Problem description: Repeat the records below word for word and omit each image.

Study material:
▽

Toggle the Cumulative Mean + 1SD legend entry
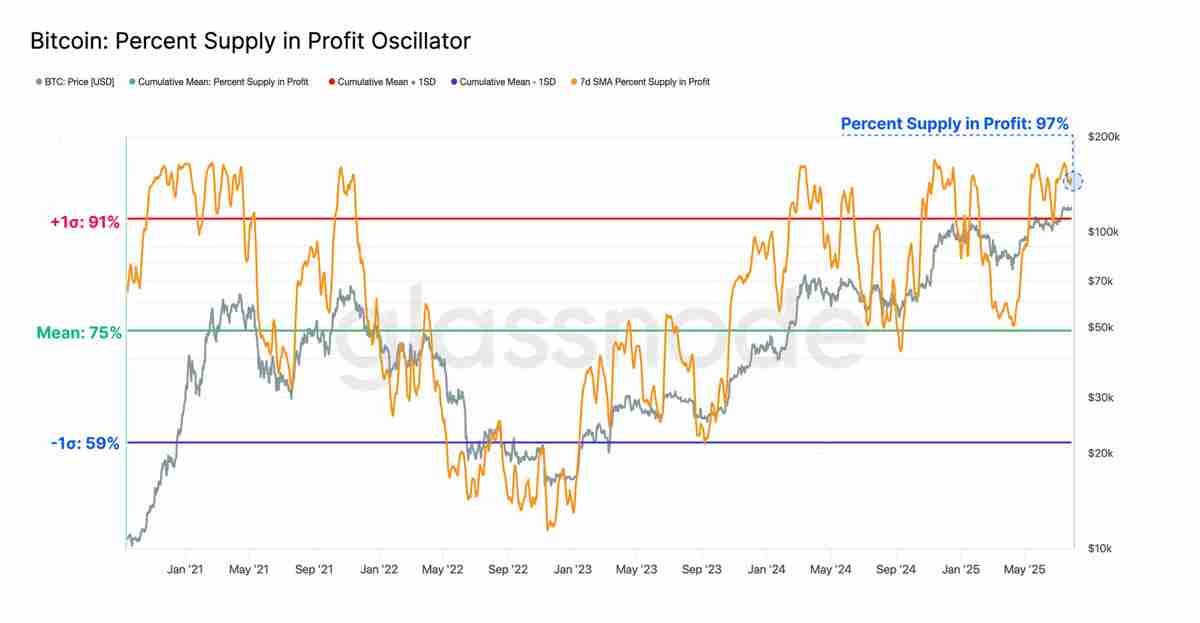Viewport: 1200px width, 623px height. tap(382, 82)
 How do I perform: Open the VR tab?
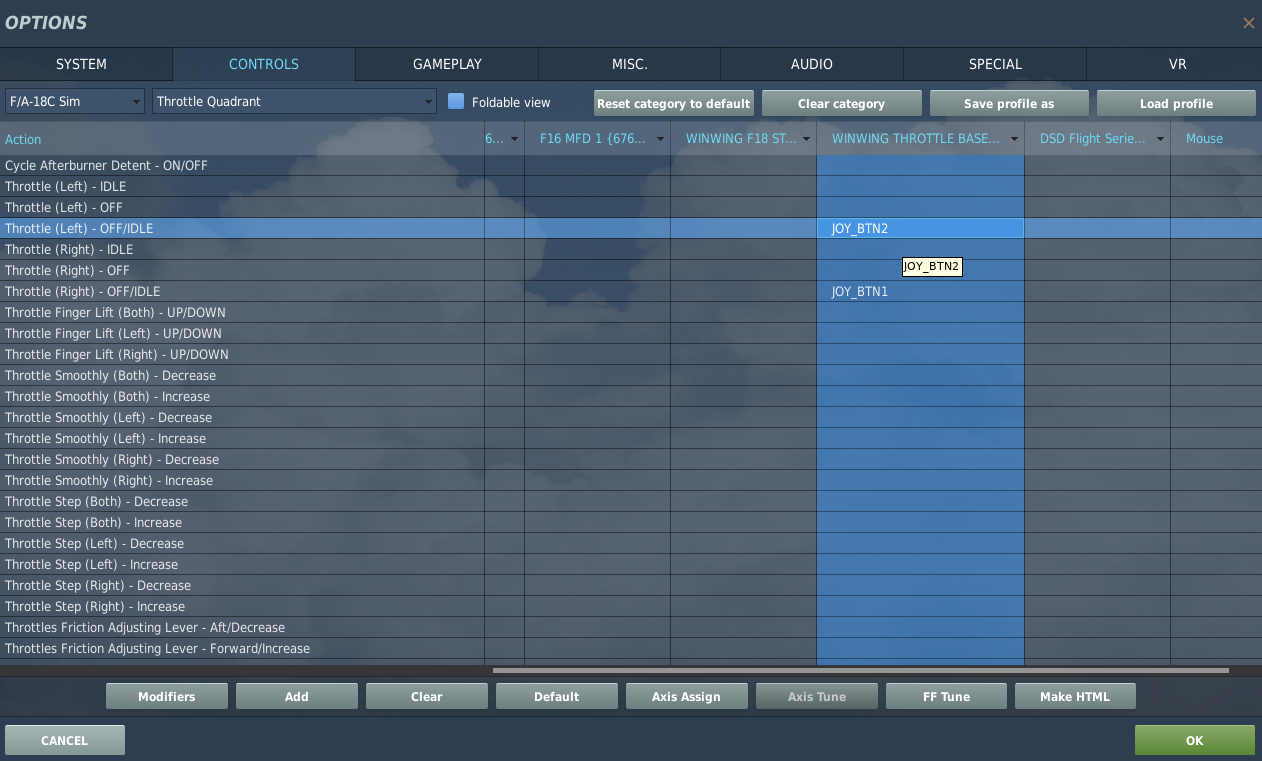point(1177,64)
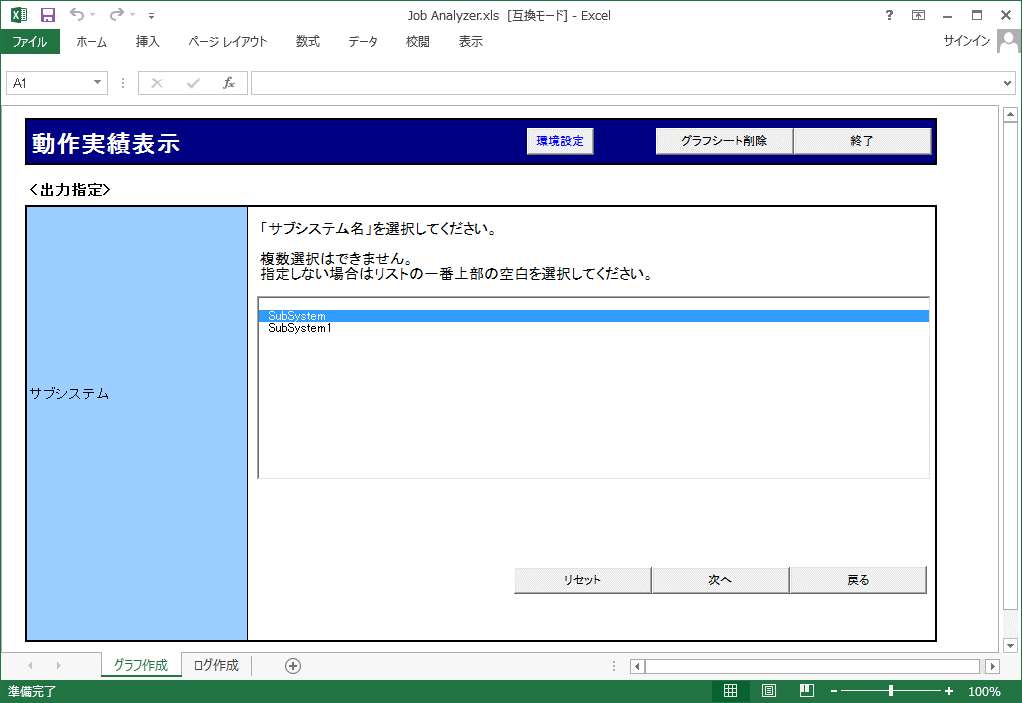Expand the formula bar chevron
This screenshot has width=1022, height=703.
(x=1007, y=83)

△

Task response:
Toggle the Cumulative Mean + 1SD legend entry
Viewport: 1200px width, 623px height. tap(382, 82)
 How do I perform: Open the VR tab?
point(1177,64)
Expand the formula bar chevron
This screenshot has width=1022, height=703.
(x=1007, y=83)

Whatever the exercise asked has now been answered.